Summer Design Program Crafts Its Own Mobile Dwelling
+FARM's prupose is simple in theory, complex in excution: use a short summer project to immserse students and young professionals in the design and construction process. Since 2011, the program—currently an educational institute, soon to be a non-profit—has built a number of small shelters and installations across upstate New York. +FARM explores what its director William Haskas calls "poly-authorship:" ensuring its students, some of whom don't have a design background, contribute to every step of a project's realization from concept to fabrication.

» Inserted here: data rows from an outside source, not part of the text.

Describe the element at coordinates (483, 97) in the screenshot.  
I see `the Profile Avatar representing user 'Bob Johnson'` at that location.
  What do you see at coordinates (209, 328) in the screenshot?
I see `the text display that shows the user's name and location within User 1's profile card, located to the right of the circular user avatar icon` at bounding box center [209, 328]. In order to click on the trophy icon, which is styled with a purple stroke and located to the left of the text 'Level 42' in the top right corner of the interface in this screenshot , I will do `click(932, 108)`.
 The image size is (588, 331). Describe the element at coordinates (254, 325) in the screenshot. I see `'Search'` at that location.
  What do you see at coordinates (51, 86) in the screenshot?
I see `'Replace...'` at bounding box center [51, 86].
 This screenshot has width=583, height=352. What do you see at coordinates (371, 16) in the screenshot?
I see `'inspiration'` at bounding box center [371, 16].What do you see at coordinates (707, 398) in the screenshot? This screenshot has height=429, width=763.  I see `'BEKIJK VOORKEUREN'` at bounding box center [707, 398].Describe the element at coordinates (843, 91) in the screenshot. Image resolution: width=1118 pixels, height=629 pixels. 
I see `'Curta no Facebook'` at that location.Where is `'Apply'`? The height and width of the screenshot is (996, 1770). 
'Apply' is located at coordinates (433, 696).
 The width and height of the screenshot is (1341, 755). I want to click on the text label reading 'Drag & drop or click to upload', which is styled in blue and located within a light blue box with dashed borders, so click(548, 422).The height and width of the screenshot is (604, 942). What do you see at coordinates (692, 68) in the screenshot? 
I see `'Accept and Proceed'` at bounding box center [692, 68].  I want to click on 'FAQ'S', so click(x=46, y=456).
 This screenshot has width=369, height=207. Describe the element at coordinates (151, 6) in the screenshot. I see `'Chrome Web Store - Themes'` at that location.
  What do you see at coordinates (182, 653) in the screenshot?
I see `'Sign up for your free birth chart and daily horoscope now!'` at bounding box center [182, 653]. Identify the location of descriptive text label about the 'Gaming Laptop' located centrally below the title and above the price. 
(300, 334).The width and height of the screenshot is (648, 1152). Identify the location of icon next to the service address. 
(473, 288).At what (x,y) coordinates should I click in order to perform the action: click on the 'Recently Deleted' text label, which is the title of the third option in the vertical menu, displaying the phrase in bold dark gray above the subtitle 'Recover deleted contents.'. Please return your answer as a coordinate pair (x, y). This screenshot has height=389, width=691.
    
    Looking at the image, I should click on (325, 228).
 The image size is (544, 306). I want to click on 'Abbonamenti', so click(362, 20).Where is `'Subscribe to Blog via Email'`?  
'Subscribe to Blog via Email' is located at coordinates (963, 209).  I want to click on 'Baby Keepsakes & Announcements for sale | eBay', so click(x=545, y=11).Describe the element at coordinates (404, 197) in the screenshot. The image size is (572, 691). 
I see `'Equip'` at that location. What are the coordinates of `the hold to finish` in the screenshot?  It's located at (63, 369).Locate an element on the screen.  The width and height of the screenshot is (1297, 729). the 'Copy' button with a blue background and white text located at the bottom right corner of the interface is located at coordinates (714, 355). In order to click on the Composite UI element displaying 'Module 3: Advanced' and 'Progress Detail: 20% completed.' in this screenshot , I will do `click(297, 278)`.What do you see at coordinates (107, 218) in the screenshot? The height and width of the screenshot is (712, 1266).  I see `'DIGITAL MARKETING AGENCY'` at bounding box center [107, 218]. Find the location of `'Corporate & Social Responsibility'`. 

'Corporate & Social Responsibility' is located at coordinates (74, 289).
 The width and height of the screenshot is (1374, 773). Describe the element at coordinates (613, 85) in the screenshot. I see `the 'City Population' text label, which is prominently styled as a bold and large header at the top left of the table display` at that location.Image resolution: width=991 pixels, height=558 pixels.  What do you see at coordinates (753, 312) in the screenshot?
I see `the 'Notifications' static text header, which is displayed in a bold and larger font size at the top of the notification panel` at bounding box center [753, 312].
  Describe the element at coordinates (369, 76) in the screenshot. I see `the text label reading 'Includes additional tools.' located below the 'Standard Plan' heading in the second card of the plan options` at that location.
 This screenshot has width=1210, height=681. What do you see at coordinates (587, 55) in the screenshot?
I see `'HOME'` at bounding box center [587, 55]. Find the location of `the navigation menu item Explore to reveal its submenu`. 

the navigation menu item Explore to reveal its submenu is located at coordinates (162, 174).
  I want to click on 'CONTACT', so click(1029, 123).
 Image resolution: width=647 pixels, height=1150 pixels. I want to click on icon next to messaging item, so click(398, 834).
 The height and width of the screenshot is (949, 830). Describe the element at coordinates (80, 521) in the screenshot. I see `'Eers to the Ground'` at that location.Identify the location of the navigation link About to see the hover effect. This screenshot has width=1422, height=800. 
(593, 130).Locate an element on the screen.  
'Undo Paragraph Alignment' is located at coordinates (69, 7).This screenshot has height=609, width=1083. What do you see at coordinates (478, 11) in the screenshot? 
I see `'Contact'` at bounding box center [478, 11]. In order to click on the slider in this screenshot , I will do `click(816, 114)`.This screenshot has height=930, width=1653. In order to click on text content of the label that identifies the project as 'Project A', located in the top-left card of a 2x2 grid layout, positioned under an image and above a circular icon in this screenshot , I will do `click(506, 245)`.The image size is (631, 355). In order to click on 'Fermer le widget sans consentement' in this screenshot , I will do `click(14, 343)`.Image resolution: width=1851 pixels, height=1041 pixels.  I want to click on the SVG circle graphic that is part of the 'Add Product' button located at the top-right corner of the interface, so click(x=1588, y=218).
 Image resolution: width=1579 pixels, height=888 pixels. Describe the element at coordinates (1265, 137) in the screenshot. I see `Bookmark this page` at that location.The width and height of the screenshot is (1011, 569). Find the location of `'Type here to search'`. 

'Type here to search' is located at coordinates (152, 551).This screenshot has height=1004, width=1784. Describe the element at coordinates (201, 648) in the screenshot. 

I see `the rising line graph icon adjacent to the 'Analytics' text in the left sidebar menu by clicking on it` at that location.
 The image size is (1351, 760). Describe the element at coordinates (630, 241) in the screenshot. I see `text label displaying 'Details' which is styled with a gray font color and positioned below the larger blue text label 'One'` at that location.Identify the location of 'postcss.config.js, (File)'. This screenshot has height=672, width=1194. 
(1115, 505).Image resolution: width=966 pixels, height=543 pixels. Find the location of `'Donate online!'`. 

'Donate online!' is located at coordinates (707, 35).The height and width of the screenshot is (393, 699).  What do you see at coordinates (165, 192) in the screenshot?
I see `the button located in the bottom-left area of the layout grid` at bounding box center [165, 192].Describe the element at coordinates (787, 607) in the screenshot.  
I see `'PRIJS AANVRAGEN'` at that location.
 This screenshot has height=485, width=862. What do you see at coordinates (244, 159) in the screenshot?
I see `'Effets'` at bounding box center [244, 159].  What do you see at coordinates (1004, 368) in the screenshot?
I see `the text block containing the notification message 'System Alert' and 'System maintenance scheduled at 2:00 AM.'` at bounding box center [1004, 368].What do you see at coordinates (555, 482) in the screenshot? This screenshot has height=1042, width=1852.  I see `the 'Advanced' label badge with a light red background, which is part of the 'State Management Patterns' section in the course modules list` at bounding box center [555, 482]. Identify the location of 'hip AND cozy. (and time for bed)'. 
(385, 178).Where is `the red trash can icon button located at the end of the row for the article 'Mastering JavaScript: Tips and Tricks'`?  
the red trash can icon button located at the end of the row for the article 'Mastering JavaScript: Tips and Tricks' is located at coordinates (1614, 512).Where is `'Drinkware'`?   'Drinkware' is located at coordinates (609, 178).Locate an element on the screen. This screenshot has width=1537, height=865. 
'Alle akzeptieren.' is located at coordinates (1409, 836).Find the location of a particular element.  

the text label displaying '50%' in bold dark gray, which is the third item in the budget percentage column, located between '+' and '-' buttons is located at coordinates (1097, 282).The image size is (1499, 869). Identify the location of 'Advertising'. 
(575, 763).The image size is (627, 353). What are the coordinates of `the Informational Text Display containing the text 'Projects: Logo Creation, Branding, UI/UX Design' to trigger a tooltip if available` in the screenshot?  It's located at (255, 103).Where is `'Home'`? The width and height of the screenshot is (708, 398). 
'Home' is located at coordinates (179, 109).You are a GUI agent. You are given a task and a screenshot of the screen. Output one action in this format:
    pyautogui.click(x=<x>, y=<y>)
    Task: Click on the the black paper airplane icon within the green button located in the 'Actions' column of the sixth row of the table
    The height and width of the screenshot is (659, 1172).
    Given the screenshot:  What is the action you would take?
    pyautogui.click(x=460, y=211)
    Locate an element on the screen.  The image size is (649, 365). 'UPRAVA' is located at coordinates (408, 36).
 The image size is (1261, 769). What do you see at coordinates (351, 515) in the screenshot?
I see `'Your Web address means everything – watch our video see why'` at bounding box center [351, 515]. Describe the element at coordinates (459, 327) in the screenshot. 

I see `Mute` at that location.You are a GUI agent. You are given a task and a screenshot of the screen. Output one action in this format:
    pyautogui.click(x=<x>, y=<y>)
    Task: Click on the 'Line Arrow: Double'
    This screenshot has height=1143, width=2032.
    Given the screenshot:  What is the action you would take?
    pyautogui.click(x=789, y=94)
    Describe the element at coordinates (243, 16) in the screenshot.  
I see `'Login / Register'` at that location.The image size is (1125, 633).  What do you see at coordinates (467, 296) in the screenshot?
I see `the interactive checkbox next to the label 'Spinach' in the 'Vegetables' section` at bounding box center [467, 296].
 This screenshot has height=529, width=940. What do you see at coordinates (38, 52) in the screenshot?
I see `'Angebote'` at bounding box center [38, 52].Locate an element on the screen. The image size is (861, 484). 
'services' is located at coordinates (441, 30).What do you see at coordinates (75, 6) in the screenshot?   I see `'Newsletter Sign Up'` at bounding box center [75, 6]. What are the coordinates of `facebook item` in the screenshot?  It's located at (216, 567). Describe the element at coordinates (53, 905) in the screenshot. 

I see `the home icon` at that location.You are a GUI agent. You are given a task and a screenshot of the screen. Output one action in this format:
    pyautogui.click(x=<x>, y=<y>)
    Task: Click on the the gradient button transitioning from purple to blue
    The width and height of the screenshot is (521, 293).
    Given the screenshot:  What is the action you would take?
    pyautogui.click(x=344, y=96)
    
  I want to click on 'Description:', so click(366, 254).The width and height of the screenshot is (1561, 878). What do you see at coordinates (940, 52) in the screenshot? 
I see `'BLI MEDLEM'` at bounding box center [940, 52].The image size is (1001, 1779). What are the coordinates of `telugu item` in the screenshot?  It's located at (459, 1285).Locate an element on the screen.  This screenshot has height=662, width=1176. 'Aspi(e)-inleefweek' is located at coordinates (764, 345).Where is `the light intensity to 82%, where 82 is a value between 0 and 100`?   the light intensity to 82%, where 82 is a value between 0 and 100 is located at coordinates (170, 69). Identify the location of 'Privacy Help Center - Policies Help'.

Haskas, also a Part-Time Lecturer at Parsons the New School for Design, selected a unique focus for +Farm's Summer 2015 studio: mobile housing. When participating in a roundtable discussion with residents of Buffalo, NY, +FARM learned that tax laws don't favor new housing constructions on waterfront sites: once a resident broke ground, taxes could spike from $250 up to $15,000. The Summer 2015 Nomad Studio sought, in the Haskas' words, a new and "intelligently inhabitable environment for living." The result was dubbed "Touching Me Softly" for its soft interior; its 8ft by 5ft dimensions contains a small room that sleeps two and easily converts to a hangout space. Deployable solar panels can generate 1,000 watts and help residents cook, brew coffee, and project films (via a compact digital projector). Appropriately enough for a mobile dwelling, pits stops are streamlined thanks to a stowable chemical-free composting toilet.